**SELECTION**.
:::::

I'll start by assuming that you've just hopped off the Taunton - Barnstaple bus at Jubilee Inn and have walked back along the road to the west.

Just a hundred and fifty metres short of your point of emergence from New Moor Plantation yesterday, turn right (north) for a fieldside footpath. Although this locality is called Easter New Moor it's not actually a moor at all, just a pleasant pasture grazed by sheep. There's a stile or two, but just keep heading in the same direction with the hedgerow to your right, until you come out onto the next road. Take the road ahead of you towards Yeo Mill.

Easter New Moor and the Yeo Mill road

Yeo Mill

Yeo Mill

Yeo Mill is a most pleasant little place. Just before you reach the village itself you cross the course of an abandoned railway line,  a Great Western branch from Taunton to Barnstaple. The line closed in 1966, a victim of the notorious Beeching Report. Yeo Mill has a shop, which many walkers will find useful (in fact I'd encourage you to use it, many of these small rural stores are struggling and need all the custom they can get just to stay afloat).

Yeo Mill and the Wychwood road

There's a crossroads atthe north end of the village. Go right, for Wychwood. The road is a narrow lane between high hedges (so pray you don't meet any traffic). It heads east and rounds a couple of very sharp curves to cross a stream. After it straightens and levels out proceed for some 300 metres to the east. Just before the lane starts to go downhill again look out for a rough, steep and narrow lane to the left. This is our route, and takes us to West Anstey.


West Anstey

The approach to West Anstey

The steep, narraow lane is only a few hundred metres long but seems much longer. At the top of the rise you emerge from the lane into open pasture. Continue walking in the same direction. The route, a mix of short farm tracks and fieldside paths, is well marked goes diagonally down a northwest-facing slope to approach West Anstey from behind a tall hedge.

West Anstey

West Anstey is pleasant just as Yeo Mill was, excepting that is is much smaller and has no facilities. It's really just a handful of cottages and a church. A good mile of road walk now follows. The road, known locally as Badlake Lane, curves round to head south of west after leaving the village but, on the lip of a steep slope down to a coombe it bends sharply left again to head up to Badlake Moor Cross.

:::::

**ITEMS**.
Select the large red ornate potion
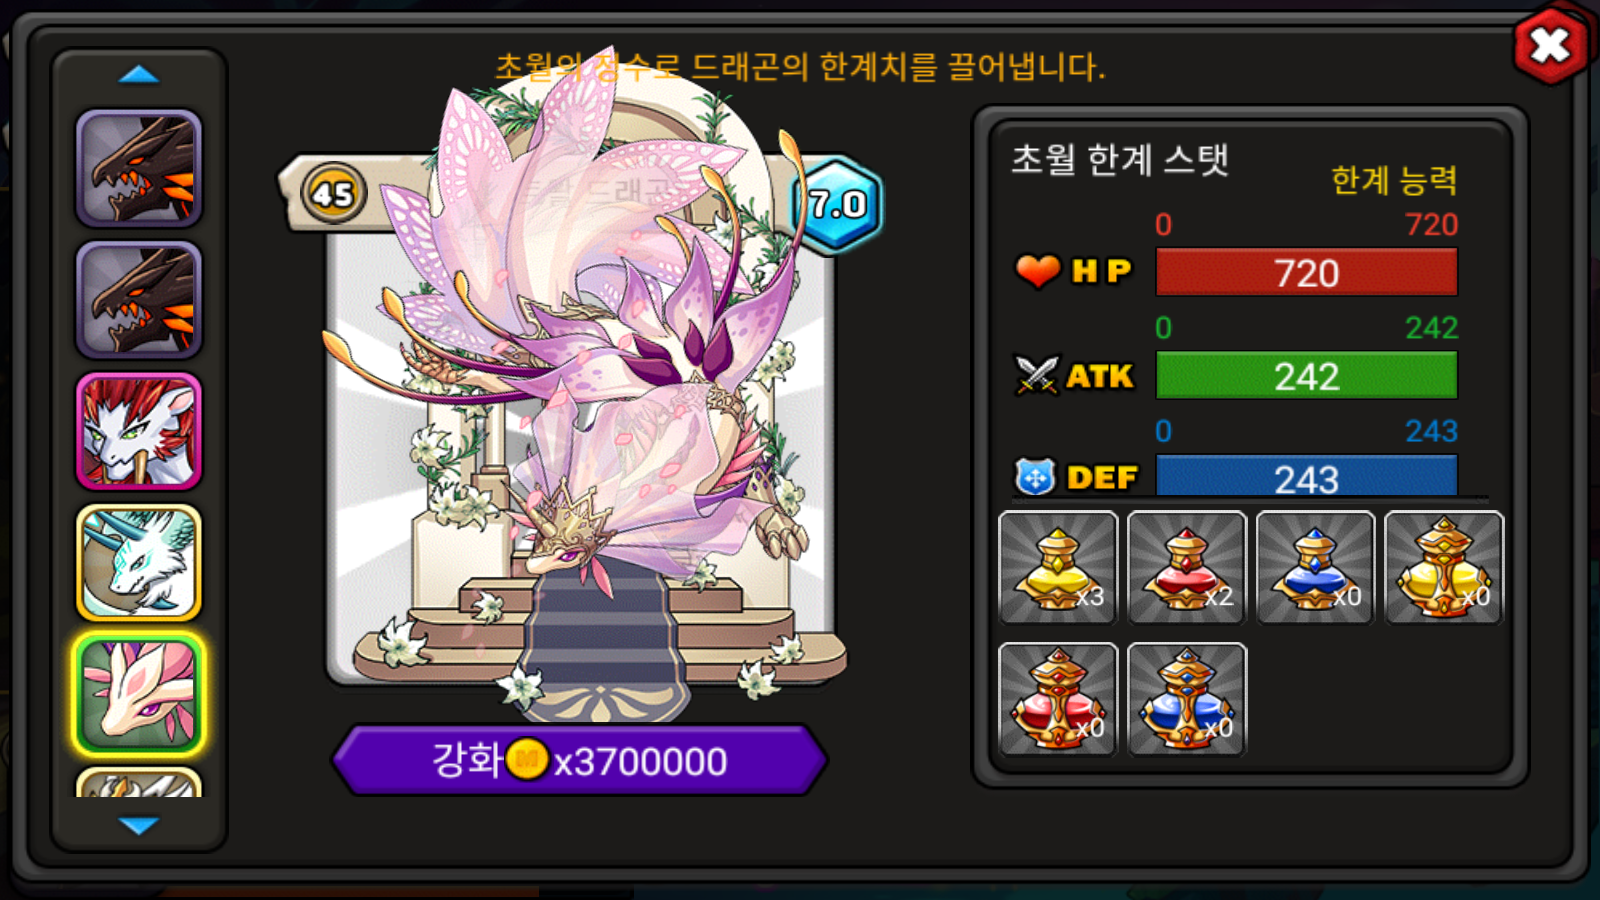This screenshot has height=900, width=1600. (1058, 699)
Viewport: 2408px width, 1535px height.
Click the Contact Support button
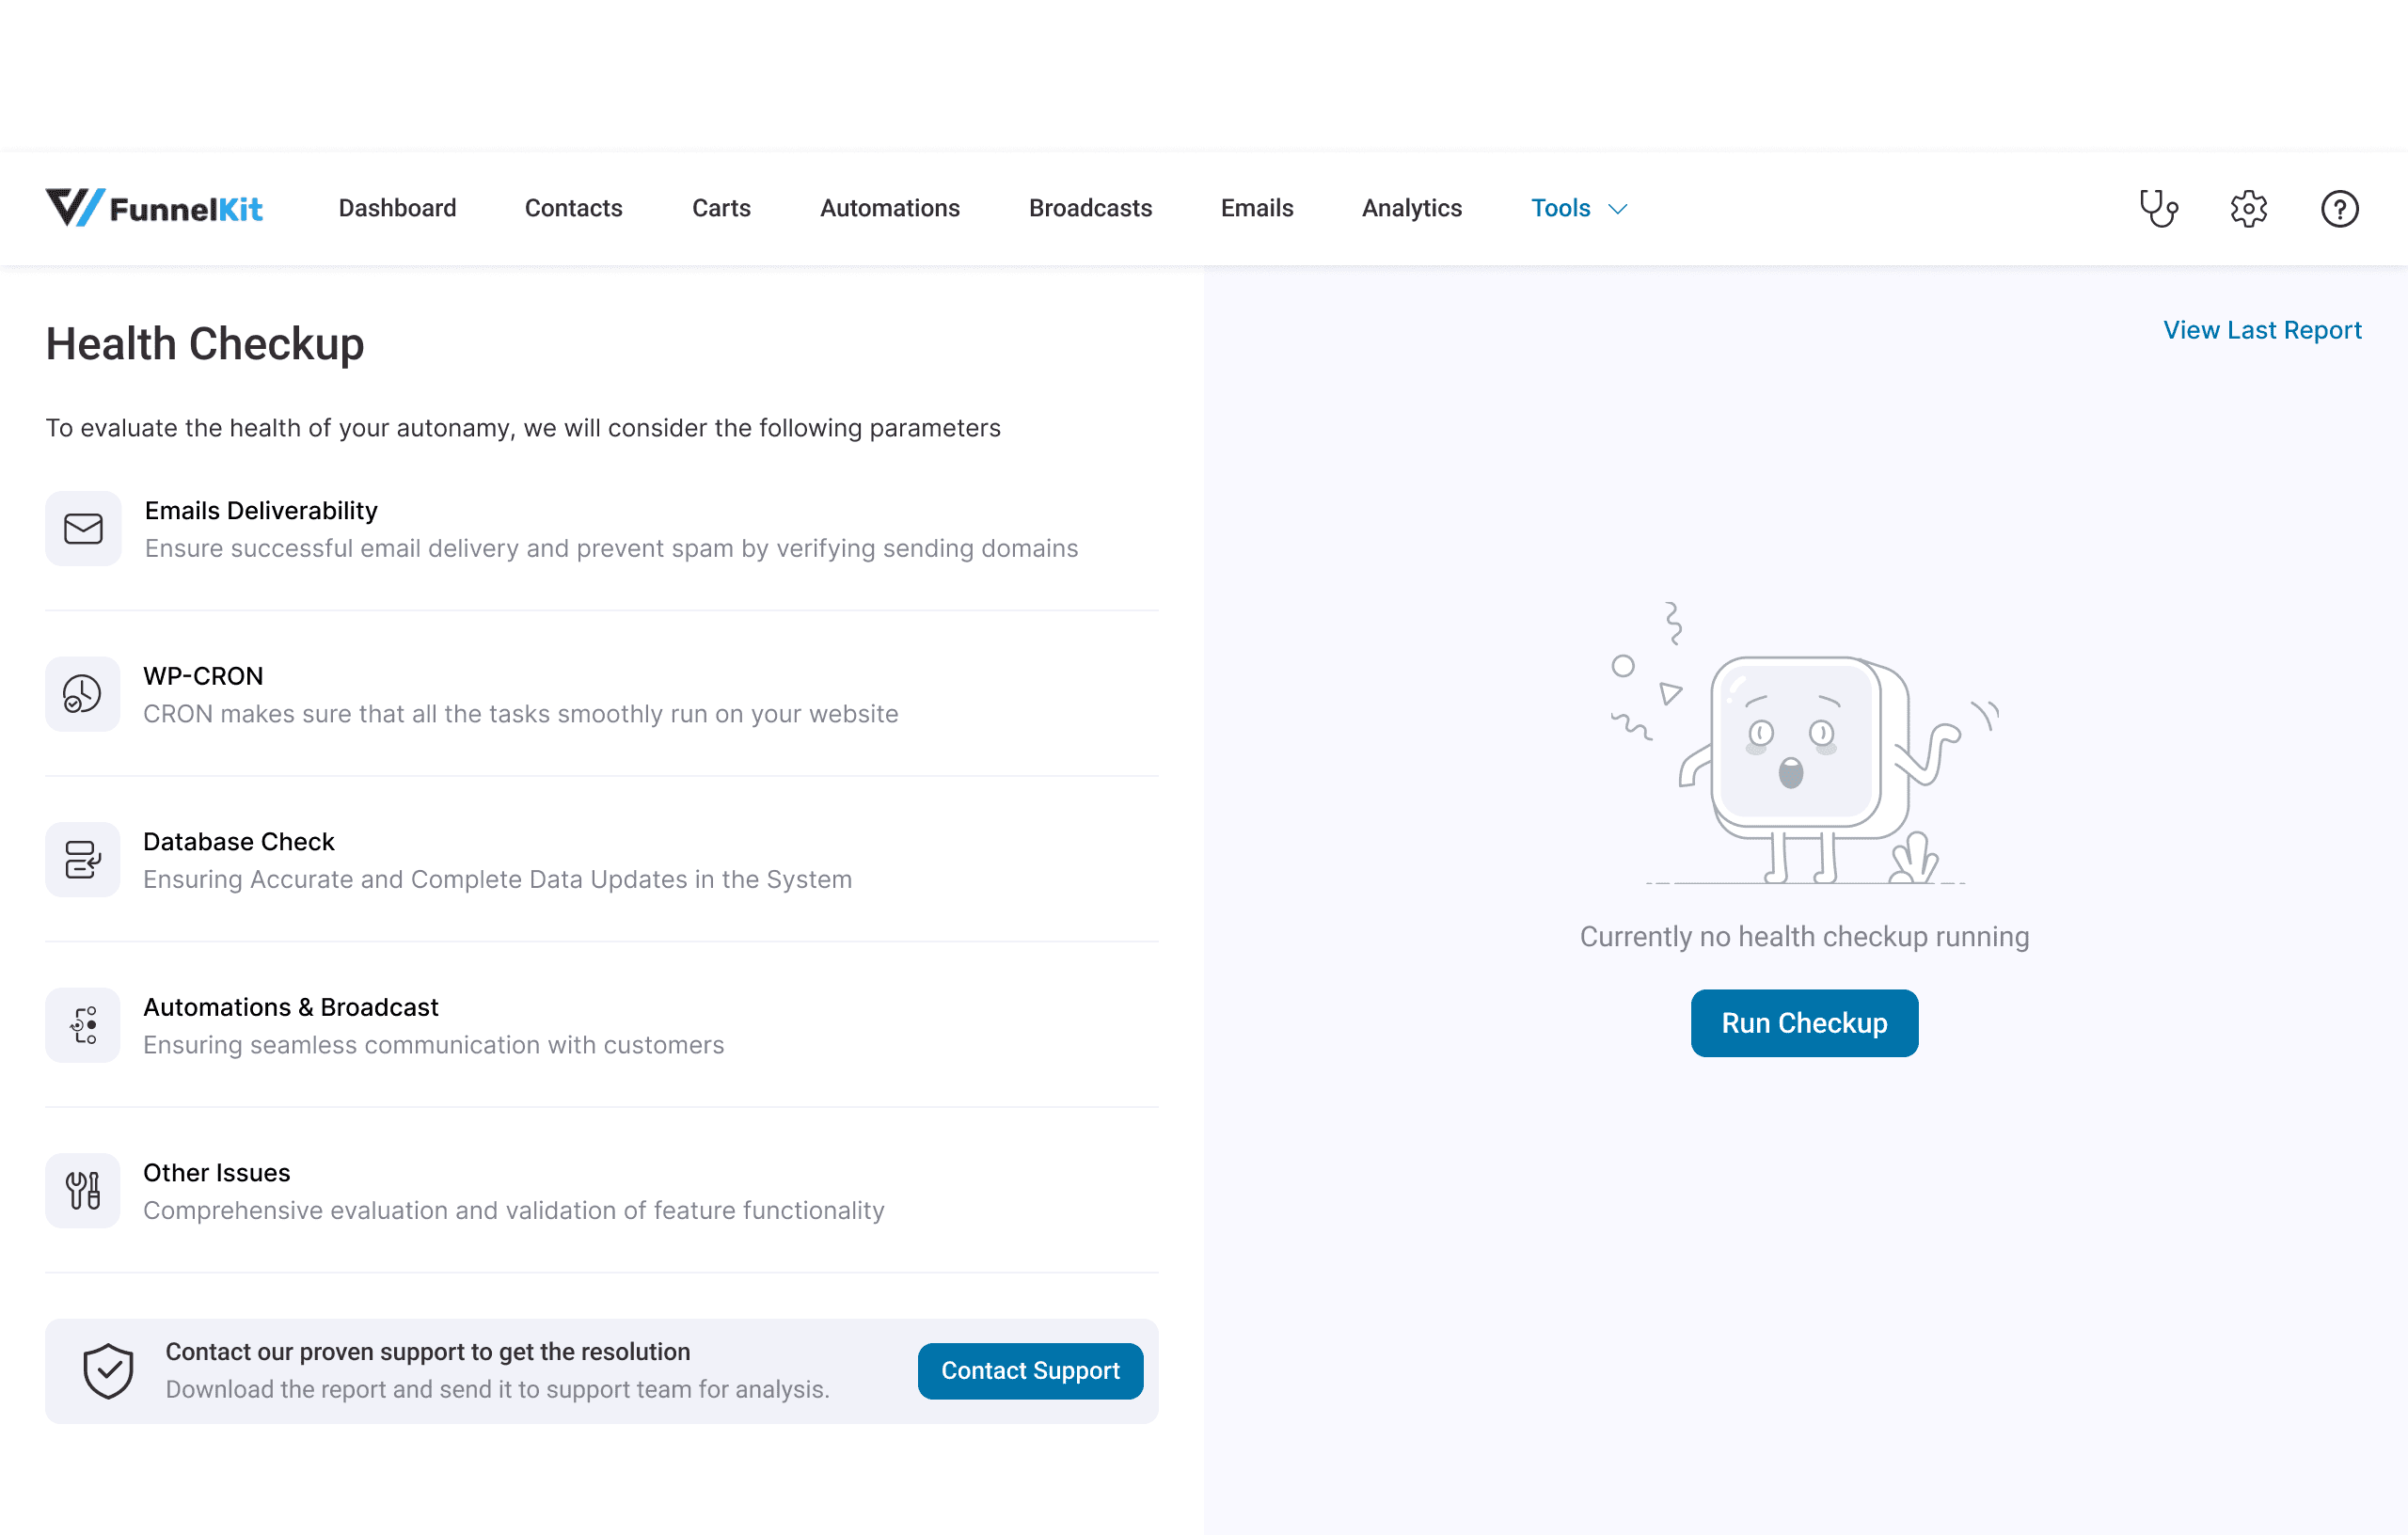coord(1030,1370)
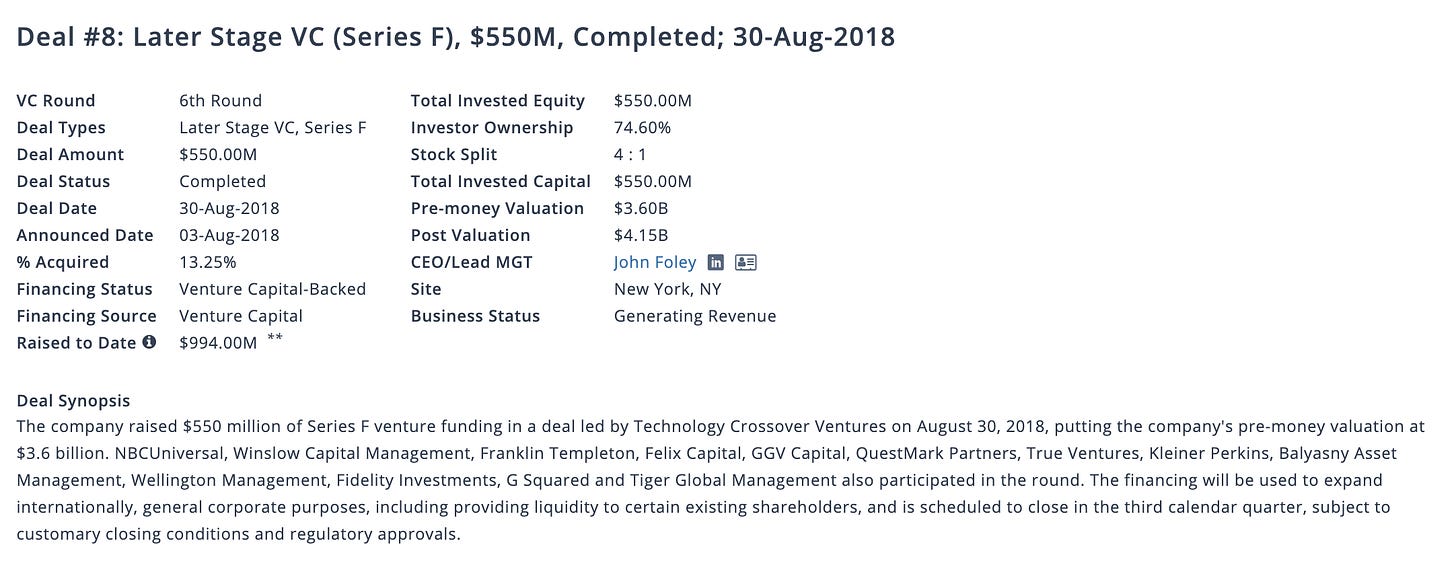1456x568 pixels.
Task: Open the John Foley profile link
Action: click(x=656, y=262)
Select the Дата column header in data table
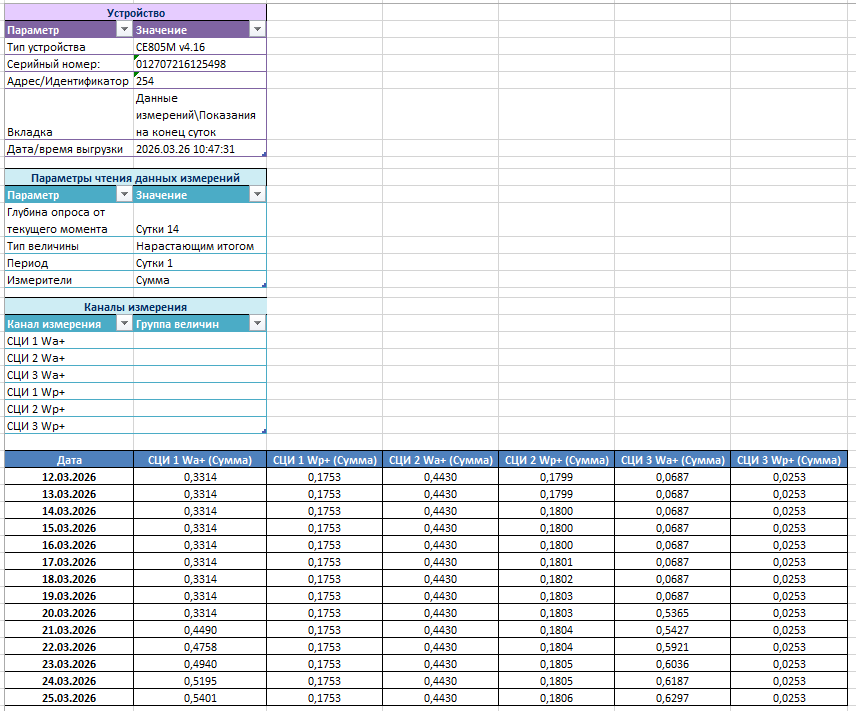856x711 pixels. (x=69, y=460)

:::::

**REQUIRED TASKS**.
1) According to the walk description, in what year did the railway line near Yeo Mill close?
2) Repeat the passage of the walk description word for word, starting at "Yeo Mill and" and ending at "to West Anstey.".

**TASK-BY-TASK RESULTS**.
1) 1966

2)
Yeo Mill and the Wychwood road

There's a crossroads atthe north end of the village. Go right, for Wychwood. The road is a narrow lane between high hedges (so pray you don't meet any traffic). It heads east and rounds a couple of very sharp curves to cross a stream. After it straightens and levels out proceed for some 300 metres to the east. Just before the lane starts to go downhill again look out for a rough, steep and narrow lane to the left. This is our route, and takes us to West Anstey.